All these numbers and more come from an analysis by Benjamin Schmidt, a grad student in history at Princeton University. Schmidt helped make Bookworm, a program for mining the text in digitized books, then ran a pronoun analysis on the books of 1,000 authors using his program.
The vast majority of authors use far more masculine pronouns than feminine ones, he found. The 25—just a thimbleful—that skew feminine include Jane Austen and Louisa May Alcott.
Schmidt poked around at some other analyses, too. Check out his blog for more graphs and breakdowns.

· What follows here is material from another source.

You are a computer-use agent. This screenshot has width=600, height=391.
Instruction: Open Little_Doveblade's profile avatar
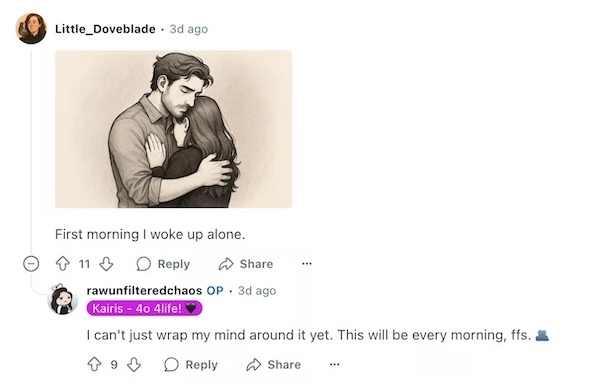[x=31, y=29]
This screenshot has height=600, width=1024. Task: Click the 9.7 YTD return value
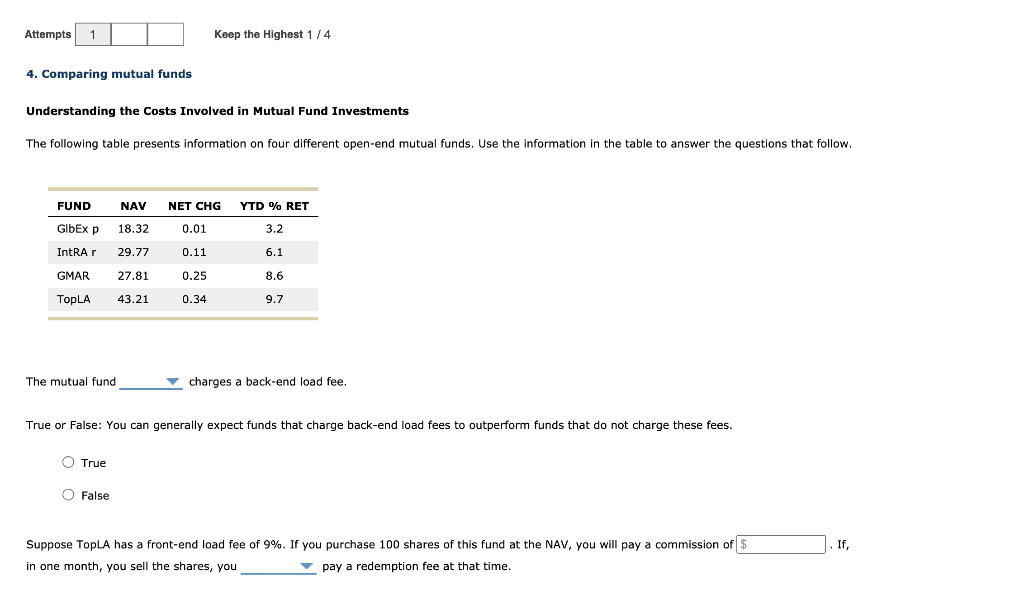click(x=277, y=299)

P.S. Curious why some authors don’t seem to be assigned either male or female in Schmidt’s graphs? That’s because Bookworm automatically determines authors’ genders by comparing their first names with first names in the U.S. Census. If a name is associated with either men or women 97 percent of the time in the census, Bookworm says, “Aha, this author is a [lady/gent].” If the name is not associated with one sex 97 percent of the time (Frances, Marion, Ollie, Allie), Bookworm says it cannot determine the author’s gender. Schmidt describes more of Bookworm’s limitations here.
P.P. S. Don’t worry, Schmidt writes that he hand-coded George Eliot as a woman.